The Rosie Effect by Graeme Simsion
My rating: 4 of 5 stars
Title: The Rosie Effect
Author: Graeme Simsion
Series: Don Tillman, #2
Genre: Realistic Fiction
Publisher: Text Publishing Company
Pages: 415
Summary:
‘We’ve got something to celebrate,’ Rosie said.
I am not fond of surprises, especially if they disrupt plans already in place. I assumed that she had achieved some important milestone with her thesis. Or perhaps she had been offered a place in the psychiatry-training programme. This would be extremely good news, and I estimated the probability of sex at greater than 80%.
‘We’re pregnant,’ she said.
The Rosie Project was an international publishing phenomenon, with more than a million copies sold in over forty countries around the world. Now Graeme Simsion returns with the highly anticipated sequel, The Rosie Effect.
Don Tillman and Rosie Jarman are now married and living in New York. Don has been teaching at Columbia while Rosie completes her first year of a psychology degree. Just as Don is about to announce that Gene, his philandering best friend from Australia, is coming to stay, Rosie drops a bombshell: she’s pregnant.
In true Tillman style, Don instantly becomes an expert on all things obstetric. But in between immersing himself in a new research study on parenting and implementing the Standardised Meal System (pregnancy version), Don’s old weaknesses resurface. And while he strives to get the technicalities right, he gets the emotions all wrong, and risks losing Rosie when she needs him most.
Review:
I received this book from NetGalley in return for an honest review.
I loved The Rosie Project and recommended it to several people. Those who read it also loved it. I was thrilled to find out there was a sequel, although I didn’t think one was necessary. It was a great stand alone book.
Having said that, I am so glad I got to read The Rosie Effect. It is another great book and I enjoyed seeing Don and Rose as their relationship progressed. However, it is not as light a book as the first. Rose has gotten pregnant on purpose without discussing it with Don. She is dealing with her own emotional problems which are exacerbated by pregnancy hormones. Mostly, she is terrified that Don won’t be able to emotionally connect with the baby.
Don tries to manage as he has always done . . . by learning as much about pregnancy and small children as he can. This leads to numerous problems involving giving nutritional advice to Rose (not well received), encounters with the law, and court ordered therapy. Since Don knows from his research that Rose should not be stressed, he hides the last two from her.
Actually, I think he would have been safer to have withheld the nutritional advice and told her about his run in with the law.

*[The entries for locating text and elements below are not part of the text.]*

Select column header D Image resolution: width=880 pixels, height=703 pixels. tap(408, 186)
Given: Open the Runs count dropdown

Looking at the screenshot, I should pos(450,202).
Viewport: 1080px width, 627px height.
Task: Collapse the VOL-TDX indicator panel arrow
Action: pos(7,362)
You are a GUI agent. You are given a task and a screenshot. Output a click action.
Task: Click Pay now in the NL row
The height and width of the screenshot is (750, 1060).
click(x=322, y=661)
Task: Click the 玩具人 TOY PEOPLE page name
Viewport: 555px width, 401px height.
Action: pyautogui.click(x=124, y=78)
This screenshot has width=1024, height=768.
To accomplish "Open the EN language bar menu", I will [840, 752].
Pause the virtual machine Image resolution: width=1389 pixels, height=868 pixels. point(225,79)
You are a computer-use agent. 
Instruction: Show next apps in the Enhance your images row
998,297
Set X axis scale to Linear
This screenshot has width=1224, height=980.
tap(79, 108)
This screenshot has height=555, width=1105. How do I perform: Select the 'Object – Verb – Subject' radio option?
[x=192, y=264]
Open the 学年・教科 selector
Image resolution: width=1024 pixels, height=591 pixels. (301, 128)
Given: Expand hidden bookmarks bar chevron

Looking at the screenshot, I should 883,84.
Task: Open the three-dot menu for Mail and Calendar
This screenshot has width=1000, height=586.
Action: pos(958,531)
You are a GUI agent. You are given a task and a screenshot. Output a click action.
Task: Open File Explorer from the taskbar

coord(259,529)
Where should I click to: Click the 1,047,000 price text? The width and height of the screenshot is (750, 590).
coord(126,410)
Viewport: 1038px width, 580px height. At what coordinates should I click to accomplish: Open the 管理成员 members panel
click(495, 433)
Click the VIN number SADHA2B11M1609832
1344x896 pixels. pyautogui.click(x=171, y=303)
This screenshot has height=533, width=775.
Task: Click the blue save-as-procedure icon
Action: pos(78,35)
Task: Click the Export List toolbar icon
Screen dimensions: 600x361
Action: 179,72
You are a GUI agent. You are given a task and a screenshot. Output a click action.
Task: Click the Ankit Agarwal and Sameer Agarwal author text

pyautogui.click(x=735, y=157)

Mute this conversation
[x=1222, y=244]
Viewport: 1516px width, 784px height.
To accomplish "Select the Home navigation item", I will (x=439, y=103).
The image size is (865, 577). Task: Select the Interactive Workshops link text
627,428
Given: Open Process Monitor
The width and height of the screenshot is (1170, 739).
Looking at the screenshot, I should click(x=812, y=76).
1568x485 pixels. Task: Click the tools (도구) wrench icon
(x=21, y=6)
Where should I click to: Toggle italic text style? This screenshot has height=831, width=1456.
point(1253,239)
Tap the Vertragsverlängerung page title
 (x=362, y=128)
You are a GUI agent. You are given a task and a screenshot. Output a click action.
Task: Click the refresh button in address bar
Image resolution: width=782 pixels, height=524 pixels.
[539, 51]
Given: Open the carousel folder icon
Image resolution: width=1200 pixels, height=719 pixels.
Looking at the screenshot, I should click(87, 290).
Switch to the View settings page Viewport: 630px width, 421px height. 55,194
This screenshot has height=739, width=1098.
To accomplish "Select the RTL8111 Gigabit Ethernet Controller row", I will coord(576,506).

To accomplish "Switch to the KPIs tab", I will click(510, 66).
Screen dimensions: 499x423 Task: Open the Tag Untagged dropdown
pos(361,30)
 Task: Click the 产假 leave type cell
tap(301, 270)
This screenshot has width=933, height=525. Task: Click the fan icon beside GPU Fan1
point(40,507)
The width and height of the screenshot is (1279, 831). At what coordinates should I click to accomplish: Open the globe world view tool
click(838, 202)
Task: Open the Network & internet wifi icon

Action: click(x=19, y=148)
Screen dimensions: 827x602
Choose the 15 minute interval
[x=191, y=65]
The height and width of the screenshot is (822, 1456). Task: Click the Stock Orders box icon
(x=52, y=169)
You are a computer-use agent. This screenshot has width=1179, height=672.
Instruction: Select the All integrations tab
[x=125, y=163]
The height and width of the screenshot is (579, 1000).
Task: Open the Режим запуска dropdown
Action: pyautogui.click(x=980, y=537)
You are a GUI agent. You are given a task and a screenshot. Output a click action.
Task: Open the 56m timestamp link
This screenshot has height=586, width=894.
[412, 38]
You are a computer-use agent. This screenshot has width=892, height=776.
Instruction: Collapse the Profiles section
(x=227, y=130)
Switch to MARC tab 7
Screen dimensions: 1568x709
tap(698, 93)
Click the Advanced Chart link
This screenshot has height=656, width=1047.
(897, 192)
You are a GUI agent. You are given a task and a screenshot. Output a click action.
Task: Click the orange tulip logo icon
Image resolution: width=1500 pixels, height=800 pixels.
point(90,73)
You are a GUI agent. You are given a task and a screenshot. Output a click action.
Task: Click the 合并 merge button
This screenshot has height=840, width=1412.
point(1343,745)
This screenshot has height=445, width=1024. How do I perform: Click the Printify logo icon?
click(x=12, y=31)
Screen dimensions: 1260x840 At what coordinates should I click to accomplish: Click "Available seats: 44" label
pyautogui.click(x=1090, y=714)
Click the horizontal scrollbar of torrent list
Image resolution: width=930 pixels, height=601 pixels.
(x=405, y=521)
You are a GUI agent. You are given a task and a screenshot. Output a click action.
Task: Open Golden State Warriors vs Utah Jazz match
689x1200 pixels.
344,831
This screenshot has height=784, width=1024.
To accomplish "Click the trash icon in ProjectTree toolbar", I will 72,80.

In a way, this book was heartbreaking. Don tries so hard. He loves Rose and does everything he is capable of doing to keep her happy. It just doesn’t work.
This statement from Don which comes near the end of the book explains so much about his difficulties dealing with others.
“I was suddenly angry. I wanted to shake not just Lydia but the whole world of people who do not understand the difference between control of emotion and lack of it, and who make a totally illogical connection between inability to read others’ emotions and inability to experience their own.”
Make no mistake. The Rosie Effect is a great book. It’s just not as lighthearted as The Rosie Project. Read it. You won’t regret it.